Work required: Pick up the article on the West Coast port lockout after its final sentence and carry it forward.

Page:
+++++
U.S. West Coast dockworkers returned to their jobs under court order Wednesday and were greeted with a backlog of cargo that built up over 10 days of a labor lockout. The ports were shut down Sunday, Sept. 29 after port operators alleged that dockworkers were staging a months-long campaign of work slowdowns. The lockout at 29 ports from California to Washington state in the U.S. cost the economy upwards of U.S. $1 billion a day, some economists estimate. The ports handle half of the nation’s imports and exports and have already had a ripple effect on businesses, preventing department stores and groceries from getting needed imports and forcing the closure of auto factories.
The International Longshore and Warehouse Union (ILWU) controls all dock work on the West Coast, and has been working without a contract with the ports since July 1. The Pacific Maritime Association represents West Coast port operators and international shipping lines. The association closed the ports on Sept. 29 after saying that an ILWU work slowdown was paralyzing operations. The lockout covered all 29 ports operated by the Pacific Maritime Association along the West Coast. The ports handle $300 billion in cargo a year. Many of the ports are designed to accommodate massive container ships from Asia. The ships are too large to be diverted through the Panama Canal.
+++++
Material provided:
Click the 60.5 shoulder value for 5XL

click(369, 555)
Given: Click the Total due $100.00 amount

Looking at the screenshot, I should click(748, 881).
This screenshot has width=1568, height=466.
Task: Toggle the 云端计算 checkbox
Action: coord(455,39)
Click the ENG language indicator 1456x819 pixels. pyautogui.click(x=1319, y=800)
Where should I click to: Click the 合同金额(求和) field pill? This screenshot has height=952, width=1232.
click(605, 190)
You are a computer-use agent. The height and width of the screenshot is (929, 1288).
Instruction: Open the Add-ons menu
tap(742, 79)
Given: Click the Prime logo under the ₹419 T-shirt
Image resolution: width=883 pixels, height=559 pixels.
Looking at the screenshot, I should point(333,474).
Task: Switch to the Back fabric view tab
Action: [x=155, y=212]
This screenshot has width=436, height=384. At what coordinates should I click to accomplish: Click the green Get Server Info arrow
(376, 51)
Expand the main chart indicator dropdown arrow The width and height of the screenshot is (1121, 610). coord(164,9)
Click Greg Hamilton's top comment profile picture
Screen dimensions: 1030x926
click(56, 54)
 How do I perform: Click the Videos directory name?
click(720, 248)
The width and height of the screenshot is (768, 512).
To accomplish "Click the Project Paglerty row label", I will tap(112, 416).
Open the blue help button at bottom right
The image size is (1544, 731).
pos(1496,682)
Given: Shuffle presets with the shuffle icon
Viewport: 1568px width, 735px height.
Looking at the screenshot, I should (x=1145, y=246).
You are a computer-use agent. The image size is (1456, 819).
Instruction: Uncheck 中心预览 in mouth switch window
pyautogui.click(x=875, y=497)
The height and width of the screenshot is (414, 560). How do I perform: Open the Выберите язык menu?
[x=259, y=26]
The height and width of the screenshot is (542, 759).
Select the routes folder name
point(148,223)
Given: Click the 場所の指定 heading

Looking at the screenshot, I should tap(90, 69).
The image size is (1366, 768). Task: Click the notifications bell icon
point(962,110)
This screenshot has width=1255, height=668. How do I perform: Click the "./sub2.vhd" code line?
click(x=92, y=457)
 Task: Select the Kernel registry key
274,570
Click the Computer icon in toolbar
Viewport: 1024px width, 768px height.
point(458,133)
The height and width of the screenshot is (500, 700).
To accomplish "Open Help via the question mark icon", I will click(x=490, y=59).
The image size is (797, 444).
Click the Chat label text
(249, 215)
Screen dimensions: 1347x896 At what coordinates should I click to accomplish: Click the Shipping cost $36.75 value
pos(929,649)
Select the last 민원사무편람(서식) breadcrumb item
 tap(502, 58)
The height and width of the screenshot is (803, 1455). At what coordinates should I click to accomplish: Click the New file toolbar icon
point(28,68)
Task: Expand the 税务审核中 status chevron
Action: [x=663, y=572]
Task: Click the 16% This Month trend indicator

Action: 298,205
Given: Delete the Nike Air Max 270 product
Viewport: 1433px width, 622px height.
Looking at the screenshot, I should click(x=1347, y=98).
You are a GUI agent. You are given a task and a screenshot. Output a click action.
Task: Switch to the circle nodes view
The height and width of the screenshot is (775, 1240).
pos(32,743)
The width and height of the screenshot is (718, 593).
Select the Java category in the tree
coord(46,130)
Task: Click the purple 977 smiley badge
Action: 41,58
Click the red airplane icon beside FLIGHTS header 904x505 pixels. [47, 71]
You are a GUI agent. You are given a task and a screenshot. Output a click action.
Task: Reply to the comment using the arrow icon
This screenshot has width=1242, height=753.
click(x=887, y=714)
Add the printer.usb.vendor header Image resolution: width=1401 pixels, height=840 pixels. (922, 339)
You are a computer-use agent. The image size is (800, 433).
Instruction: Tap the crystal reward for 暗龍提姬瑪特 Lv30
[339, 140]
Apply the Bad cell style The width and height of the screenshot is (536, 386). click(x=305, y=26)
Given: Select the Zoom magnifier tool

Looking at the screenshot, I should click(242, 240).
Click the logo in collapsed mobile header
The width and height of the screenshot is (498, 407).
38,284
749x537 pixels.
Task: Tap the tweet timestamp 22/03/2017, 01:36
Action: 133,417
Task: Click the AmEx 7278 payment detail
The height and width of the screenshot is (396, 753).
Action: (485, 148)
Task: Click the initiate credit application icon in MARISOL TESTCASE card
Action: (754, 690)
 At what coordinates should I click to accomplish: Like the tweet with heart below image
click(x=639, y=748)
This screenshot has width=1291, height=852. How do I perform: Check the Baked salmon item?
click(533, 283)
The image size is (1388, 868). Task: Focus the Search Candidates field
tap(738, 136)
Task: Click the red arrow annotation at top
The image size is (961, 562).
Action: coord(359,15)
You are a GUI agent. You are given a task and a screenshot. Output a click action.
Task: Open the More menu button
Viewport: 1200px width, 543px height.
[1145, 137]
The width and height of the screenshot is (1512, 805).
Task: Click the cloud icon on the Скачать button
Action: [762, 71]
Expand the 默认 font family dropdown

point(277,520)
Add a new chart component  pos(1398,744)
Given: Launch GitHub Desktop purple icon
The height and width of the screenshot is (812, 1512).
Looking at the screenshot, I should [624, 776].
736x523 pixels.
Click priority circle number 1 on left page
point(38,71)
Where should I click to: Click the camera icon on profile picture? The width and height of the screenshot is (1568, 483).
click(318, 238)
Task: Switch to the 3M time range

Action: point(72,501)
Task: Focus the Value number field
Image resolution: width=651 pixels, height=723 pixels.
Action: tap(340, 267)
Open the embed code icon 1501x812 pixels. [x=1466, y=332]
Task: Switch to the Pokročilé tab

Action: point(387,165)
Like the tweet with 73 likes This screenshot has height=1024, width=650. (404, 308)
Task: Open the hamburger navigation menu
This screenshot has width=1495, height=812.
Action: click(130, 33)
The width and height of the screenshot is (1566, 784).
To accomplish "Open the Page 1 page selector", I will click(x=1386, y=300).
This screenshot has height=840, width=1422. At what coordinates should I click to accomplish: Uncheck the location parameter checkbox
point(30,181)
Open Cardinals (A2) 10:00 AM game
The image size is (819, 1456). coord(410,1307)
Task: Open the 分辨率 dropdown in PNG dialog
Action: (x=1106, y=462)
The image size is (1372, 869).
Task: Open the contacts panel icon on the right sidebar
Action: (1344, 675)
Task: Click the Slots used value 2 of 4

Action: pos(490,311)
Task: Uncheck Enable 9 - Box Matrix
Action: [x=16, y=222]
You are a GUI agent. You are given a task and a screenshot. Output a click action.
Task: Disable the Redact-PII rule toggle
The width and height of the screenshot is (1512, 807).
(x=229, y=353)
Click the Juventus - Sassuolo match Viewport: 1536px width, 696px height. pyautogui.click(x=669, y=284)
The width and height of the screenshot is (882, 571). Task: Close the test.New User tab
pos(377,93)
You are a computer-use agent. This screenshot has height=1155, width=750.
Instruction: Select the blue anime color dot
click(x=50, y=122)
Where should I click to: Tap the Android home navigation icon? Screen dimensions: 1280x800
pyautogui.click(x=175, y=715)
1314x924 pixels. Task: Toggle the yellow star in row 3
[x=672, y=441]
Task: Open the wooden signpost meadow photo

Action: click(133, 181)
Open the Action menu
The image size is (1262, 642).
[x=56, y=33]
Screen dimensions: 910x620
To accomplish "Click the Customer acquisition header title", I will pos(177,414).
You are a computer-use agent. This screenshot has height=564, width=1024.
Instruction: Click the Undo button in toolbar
+++++
The response:
The lockout comes after the ILWU engaged in several months of work slowdowns. Longshoremen refused to work overtime and created schedules in which workers skilled in one job were assigned to different jobs. The slowdown stems from disagreements between the ILWU and the Pacific Maritime Association over pensions and benefits as well as the association’s desire to use new technologies such as cargo scanners to speed cargo handling. The association says that new technology is required to reduce bottlenecks. The ILWU has said it is willing to negotiate if a new contract sets minimum port staffing levels and enables the union to have jurisdiction over all new technology jobs. The association has resisted those demands.
A judge has issued an order backing President Bush’s request to end the shutdown at West Coast ports and impose an 80-day cooling down period under the Taft-Hartley Act. The Taft-Hartley Act has not been imposed by a president since 1978, when Jimmy Carter used it to halt a coal strike. The last major dispute at West Coast ports was a 134-day longshoremen-led strike in 1971. If no agreement in the West Coast port dispute is reached in 80 days, the port operators could resume the lockout or dockworkers could strike. (Associated Press)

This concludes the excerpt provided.